[Collected data]
□ □ □ □ □
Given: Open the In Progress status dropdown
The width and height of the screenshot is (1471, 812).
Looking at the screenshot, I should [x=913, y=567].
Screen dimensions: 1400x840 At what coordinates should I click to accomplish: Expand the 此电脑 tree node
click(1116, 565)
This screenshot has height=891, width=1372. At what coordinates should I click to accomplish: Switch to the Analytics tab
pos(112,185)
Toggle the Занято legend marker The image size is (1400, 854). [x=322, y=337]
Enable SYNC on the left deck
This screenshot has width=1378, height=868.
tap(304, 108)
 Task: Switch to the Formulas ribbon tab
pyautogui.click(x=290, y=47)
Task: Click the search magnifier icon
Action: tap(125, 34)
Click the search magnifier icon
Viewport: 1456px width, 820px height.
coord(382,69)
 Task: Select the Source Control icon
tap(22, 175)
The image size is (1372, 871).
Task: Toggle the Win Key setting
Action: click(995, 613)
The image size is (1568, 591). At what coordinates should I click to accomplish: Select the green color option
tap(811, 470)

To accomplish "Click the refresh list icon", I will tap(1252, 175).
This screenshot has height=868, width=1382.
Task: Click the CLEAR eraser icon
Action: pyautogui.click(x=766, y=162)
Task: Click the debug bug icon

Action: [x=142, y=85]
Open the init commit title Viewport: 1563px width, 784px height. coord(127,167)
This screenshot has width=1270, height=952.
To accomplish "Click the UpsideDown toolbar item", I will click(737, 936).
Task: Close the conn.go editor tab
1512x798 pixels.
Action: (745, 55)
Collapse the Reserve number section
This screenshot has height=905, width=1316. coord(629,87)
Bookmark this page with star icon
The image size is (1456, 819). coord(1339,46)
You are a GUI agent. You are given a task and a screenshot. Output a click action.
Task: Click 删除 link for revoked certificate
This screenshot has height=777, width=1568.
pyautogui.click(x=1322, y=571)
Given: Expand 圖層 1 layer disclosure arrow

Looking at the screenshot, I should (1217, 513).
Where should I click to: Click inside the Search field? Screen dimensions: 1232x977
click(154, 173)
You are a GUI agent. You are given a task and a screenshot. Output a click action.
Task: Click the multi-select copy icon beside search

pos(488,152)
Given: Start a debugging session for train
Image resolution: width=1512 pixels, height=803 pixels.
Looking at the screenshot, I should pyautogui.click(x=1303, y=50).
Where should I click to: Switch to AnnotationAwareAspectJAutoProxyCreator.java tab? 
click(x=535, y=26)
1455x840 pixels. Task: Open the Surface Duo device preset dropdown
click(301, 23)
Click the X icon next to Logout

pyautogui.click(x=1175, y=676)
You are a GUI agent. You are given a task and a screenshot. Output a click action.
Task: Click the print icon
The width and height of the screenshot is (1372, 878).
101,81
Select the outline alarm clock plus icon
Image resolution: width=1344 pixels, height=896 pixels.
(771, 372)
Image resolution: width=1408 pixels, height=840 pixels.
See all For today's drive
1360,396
□ □ □ □ □
Brief:
Only an exact transcription of all the entries will do.

Exercise output:
Given: Open the In Progress status dropdown
The width and height of the screenshot is (1471, 812).
Looking at the screenshot, I should [x=913, y=567].
Screen dimensions: 1400x840 At what coordinates should I click to accomplish: Expand the 此电脑 tree node
click(1116, 565)
This screenshot has height=891, width=1372. At what coordinates should I click to accomplish: Switch to the Analytics tab
pos(112,185)
Toggle the Занято legend marker The image size is (1400, 854). [x=322, y=337]
Enable SYNC on the left deck
This screenshot has width=1378, height=868.
tap(304, 108)
 Task: Switch to the Formulas ribbon tab
pyautogui.click(x=290, y=47)
Task: Click the search magnifier icon
Action: tap(125, 34)
Click the search magnifier icon
Viewport: 1456px width, 820px height.
coord(382,69)
 Task: Select the Source Control icon
tap(22, 175)
The image size is (1372, 871).
Task: Toggle the Win Key setting
Action: click(995, 613)
The image size is (1568, 591). At what coordinates should I click to accomplish: Select the green color option
tap(811, 470)

To accomplish "Click the refresh list icon", I will tap(1252, 175).
This screenshot has height=868, width=1382.
Task: Click the CLEAR eraser icon
Action: pyautogui.click(x=766, y=162)
Task: Click the debug bug icon

Action: [x=142, y=85]
Open the init commit title Viewport: 1563px width, 784px height. coord(127,167)
This screenshot has width=1270, height=952.
To accomplish "Click the UpsideDown toolbar item", I will click(737, 936).
Task: Close the conn.go editor tab
1512x798 pixels.
Action: (745, 55)
Collapse the Reserve number section
This screenshot has height=905, width=1316. coord(629,87)
Bookmark this page with star icon
The image size is (1456, 819). coord(1339,46)
You are a GUI agent. You are given a task and a screenshot. Output a click action.
Task: Click 删除 link for revoked certificate
This screenshot has height=777, width=1568.
pyautogui.click(x=1322, y=571)
Given: Expand 圖層 1 layer disclosure arrow

Looking at the screenshot, I should (1217, 513).
Where should I click to: Click inside the Search field? Screen dimensions: 1232x977
click(154, 173)
You are a GUI agent. You are given a task and a screenshot. Output a click action.
Task: Click the multi-select copy icon beside search

pos(488,152)
Given: Start a debugging session for train
Image resolution: width=1512 pixels, height=803 pixels.
Looking at the screenshot, I should pyautogui.click(x=1303, y=50).
Where should I click to: Switch to AnnotationAwareAspectJAutoProxyCreator.java tab? 
click(x=535, y=26)
1455x840 pixels. Task: Open the Surface Duo device preset dropdown
click(301, 23)
Click the X icon next to Logout

pyautogui.click(x=1175, y=676)
You are a GUI agent. You are given a task and a screenshot. Output a click action.
Task: Click the print icon
The width and height of the screenshot is (1372, 878).
101,81
Select the outline alarm clock plus icon
Image resolution: width=1344 pixels, height=896 pixels.
(771, 372)
Image resolution: width=1408 pixels, height=840 pixels.
See all For today's drive
1360,396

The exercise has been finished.